*WRITTEN EXERCISE A:* In the records, starting at the line containing "The height and width of the screenshot is (670, 1351)." and ending at the end of the records, swap "calendar" for "date picker" and write those lines out again with nothing else altered. Omit the pictures.

Monit spawn a lot of process during trying to start monitored service
Hi all, thank you for the nice tool.
I have an issue, I have tried to google and to search here, but nothing was find.
I am trying to keep Sidekiq under Monit. After Monit start it runs a lot of processes in one moment and them consumes all CPU
Processes look like this:
/bin/su - deploy -c cd /data/carsharing/current && bundle exec sidekiq --config /data/carsharing/current/config/sidekiq.yml --index 0 --pidfile /data/carsharing/shared/tmp/sidekiq-0.pid --environment production --logfile /data/carsharing/shared/log/sidekiq.log -d
The is a lot of them:
root@sidekiq-1:~# ps aux | grep sidekiq | wc -l
252
It's critically slows OS.
And after several minutes I have couple of Sidekiq instances runned, one under monit and another "illegal"

*PROVIDED DATA:*
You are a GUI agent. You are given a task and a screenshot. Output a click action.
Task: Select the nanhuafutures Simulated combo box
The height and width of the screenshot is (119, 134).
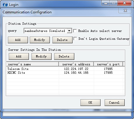(48, 31)
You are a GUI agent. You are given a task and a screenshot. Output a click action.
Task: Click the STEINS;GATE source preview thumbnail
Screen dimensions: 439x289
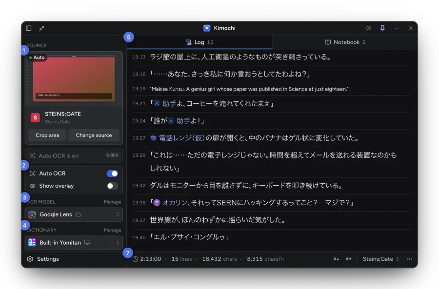74,78
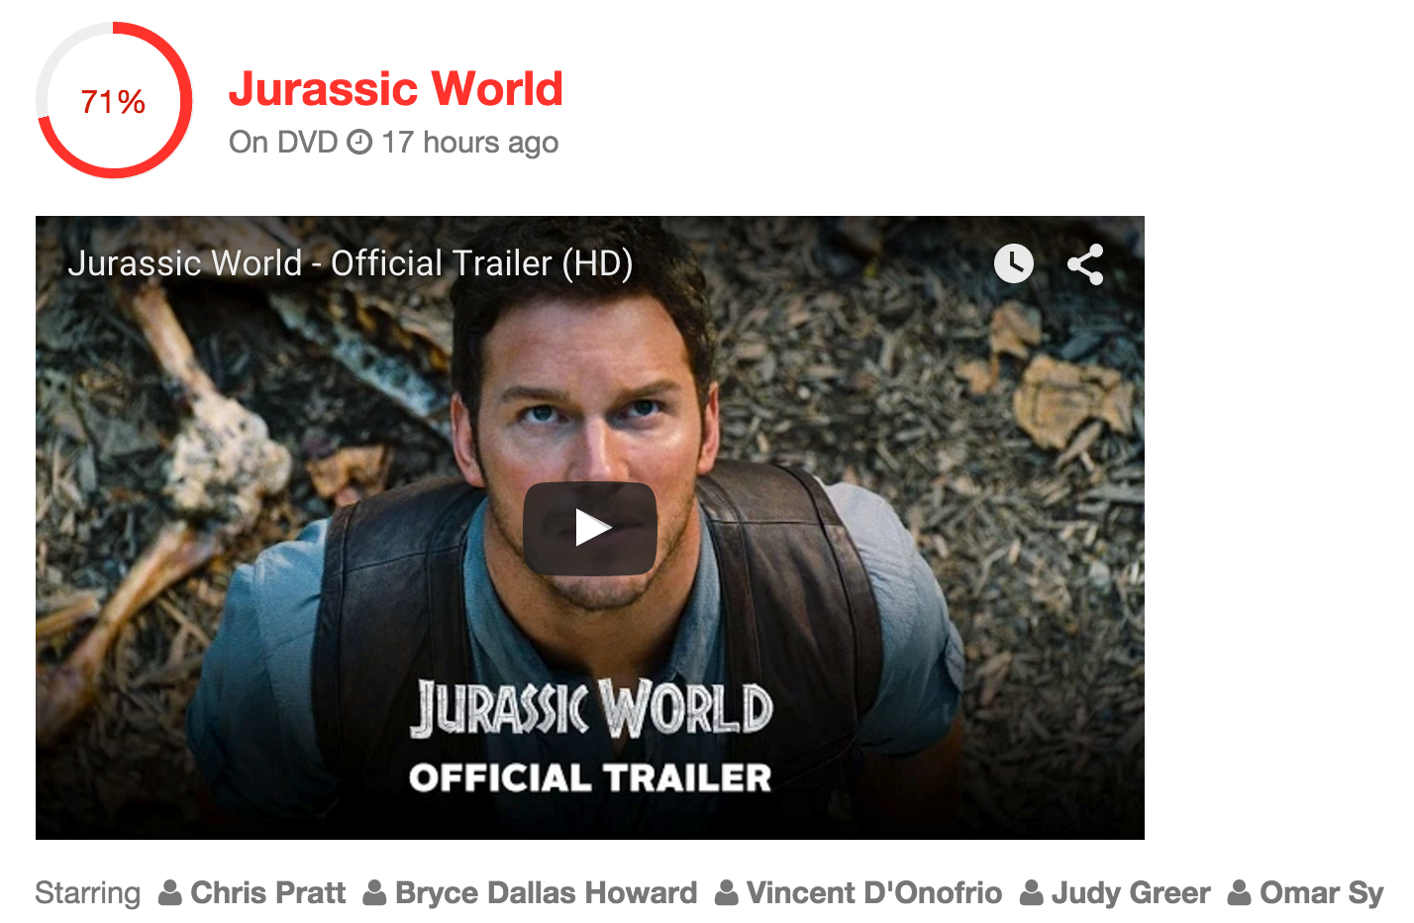
Task: Click person icon before Bryce Dallas Howard
Action: pos(374,892)
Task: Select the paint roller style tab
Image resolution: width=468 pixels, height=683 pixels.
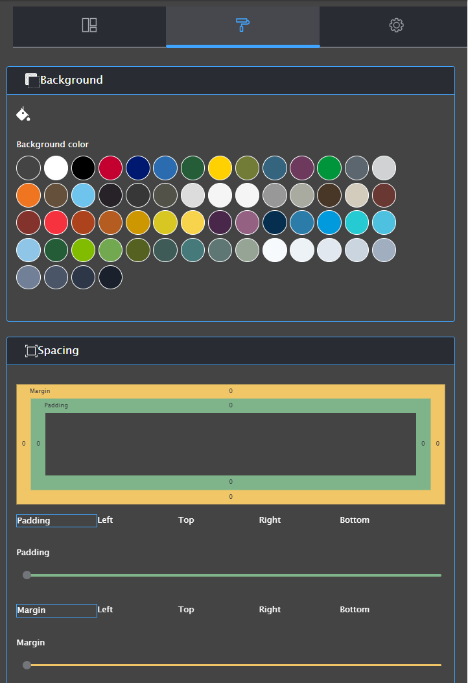Action: tap(242, 25)
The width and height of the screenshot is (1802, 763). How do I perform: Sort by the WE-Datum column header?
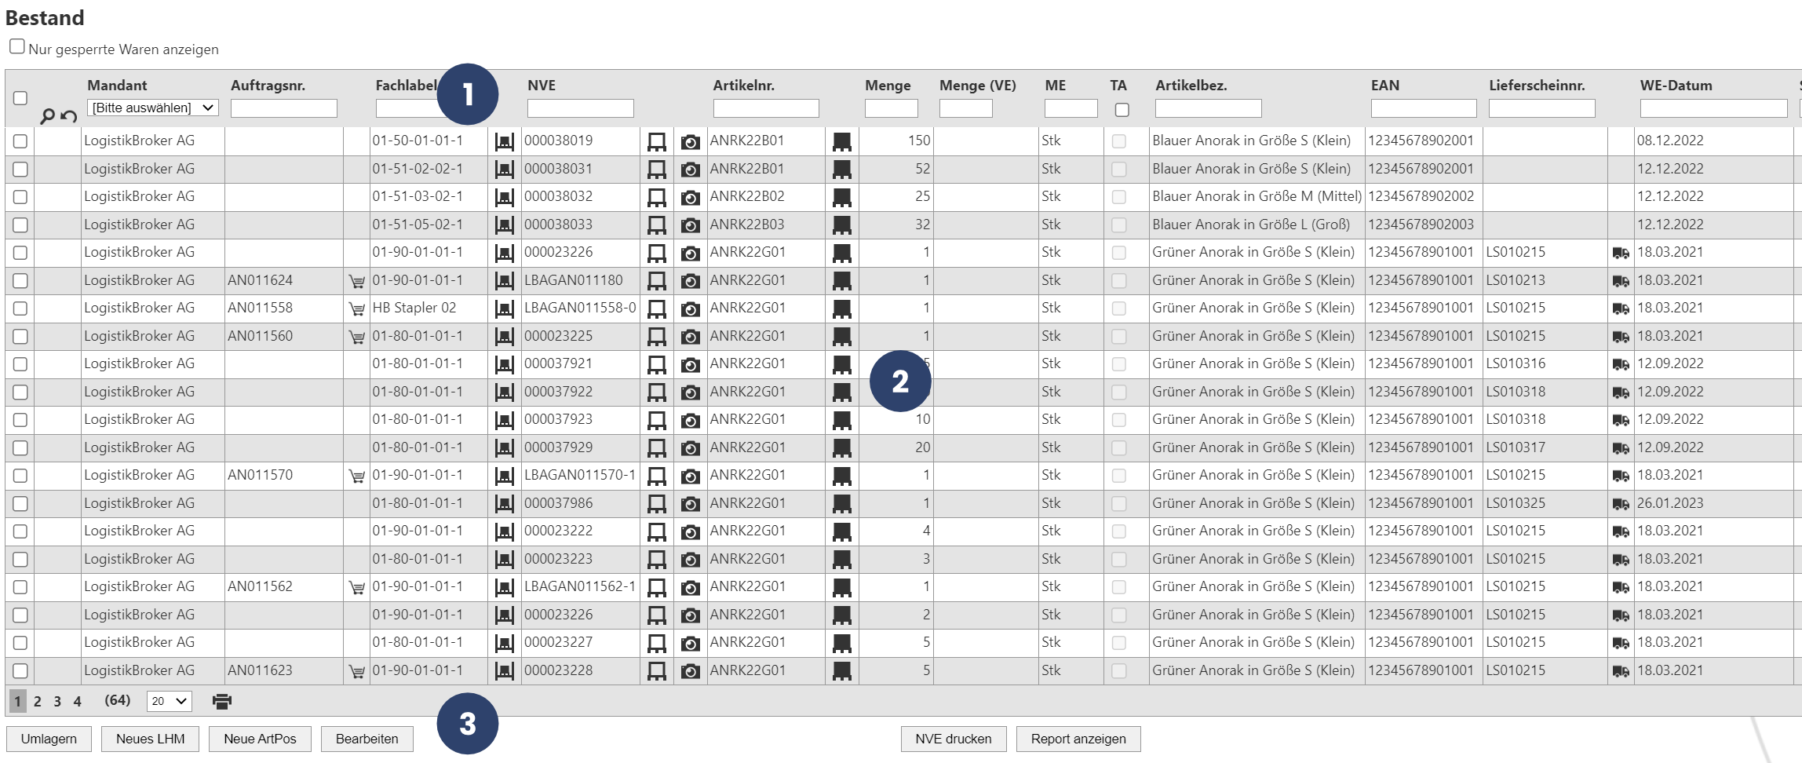(1676, 86)
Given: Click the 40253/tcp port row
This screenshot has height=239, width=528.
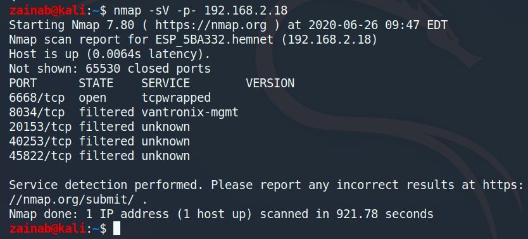Looking at the screenshot, I should click(99, 142).
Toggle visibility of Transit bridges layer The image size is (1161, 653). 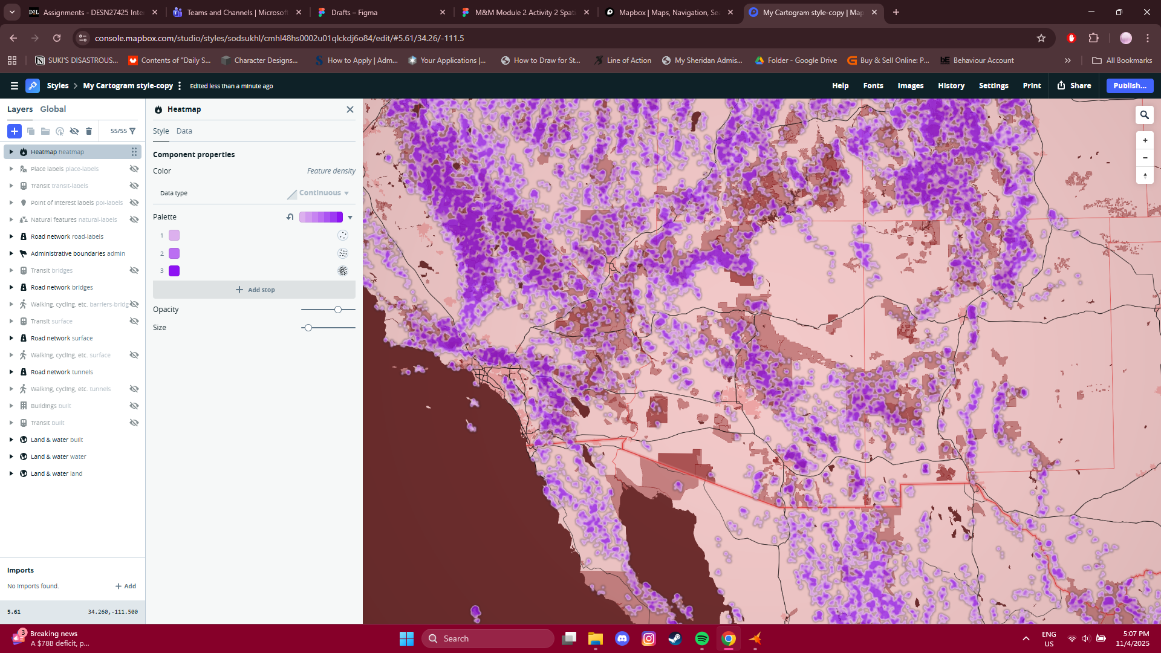tap(134, 270)
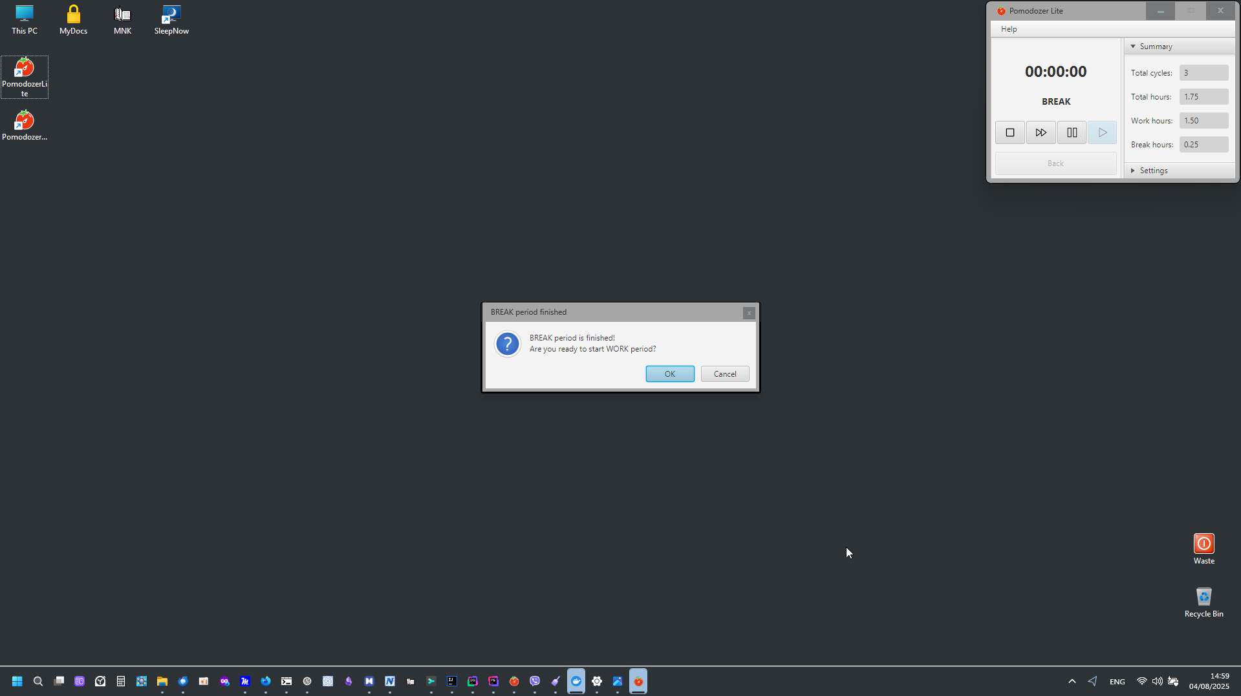Select the Waste desktop icon
1241x696 pixels.
point(1203,549)
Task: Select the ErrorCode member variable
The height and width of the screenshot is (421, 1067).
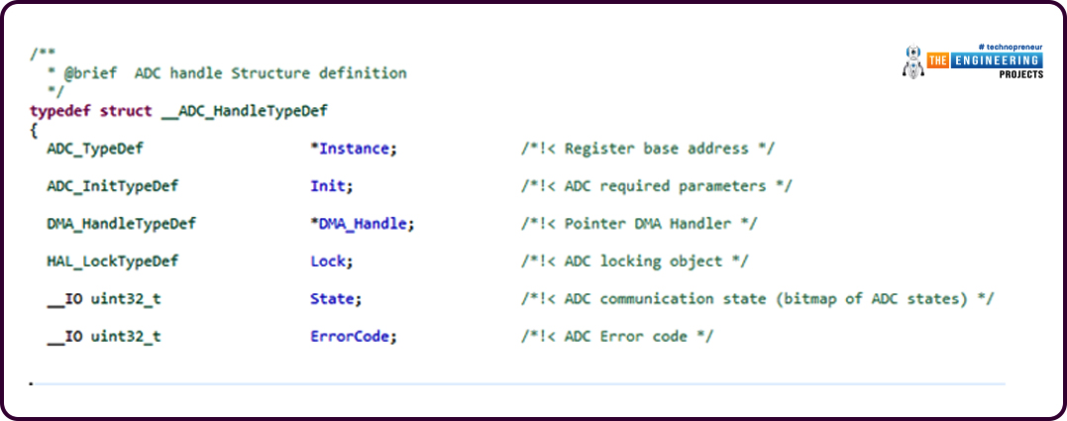Action: tap(353, 336)
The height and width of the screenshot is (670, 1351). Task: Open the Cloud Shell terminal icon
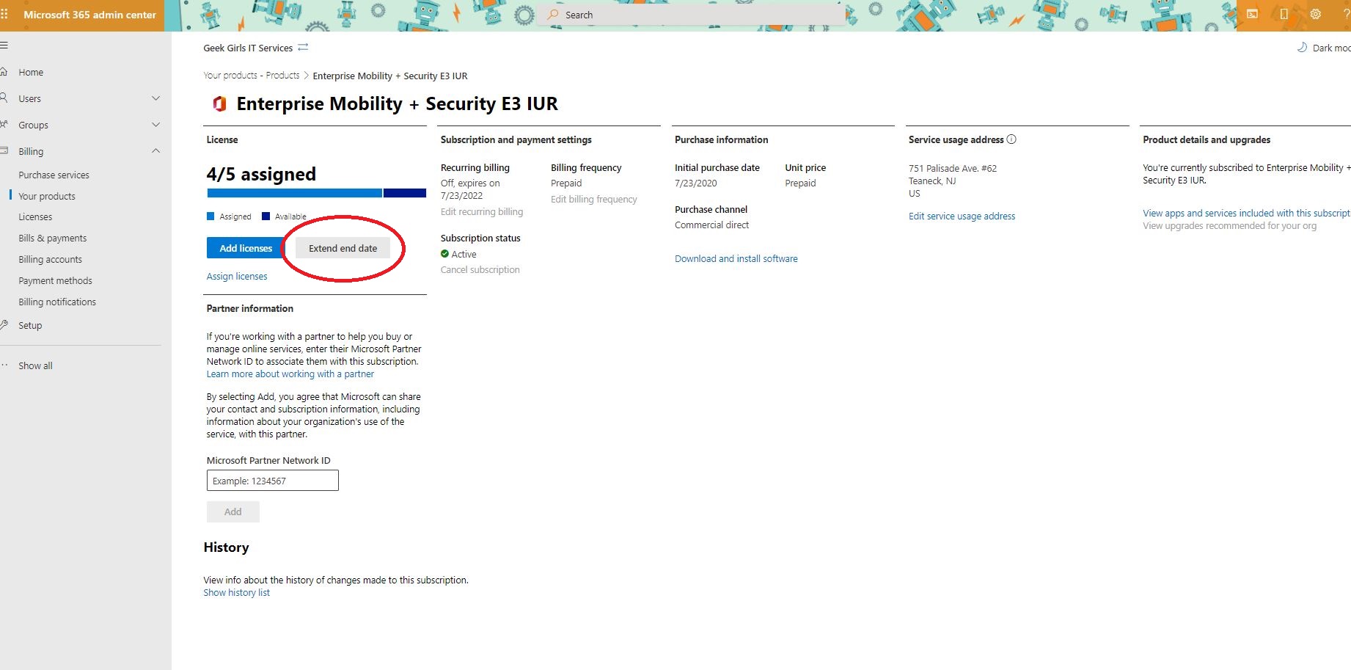tap(1252, 15)
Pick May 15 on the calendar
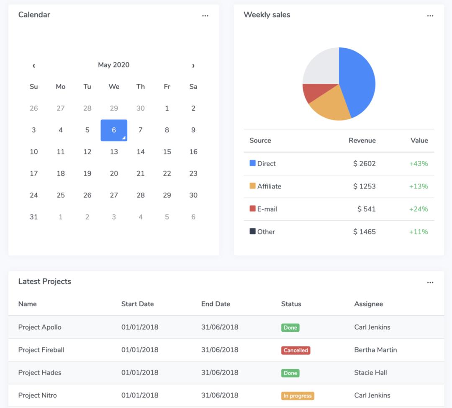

*WRITTEN EXERCISE B:* In the forum post about Monit and Sidekiq, what number did the command counting sidekiq processes return?

*OUTPUT A:*
The height and width of the screenshot is (670, 1351). Task: Open the Cloud Shell terminal icon
tap(1252, 15)
Pick May 15 on the date picker

*OUTPUT B:* 252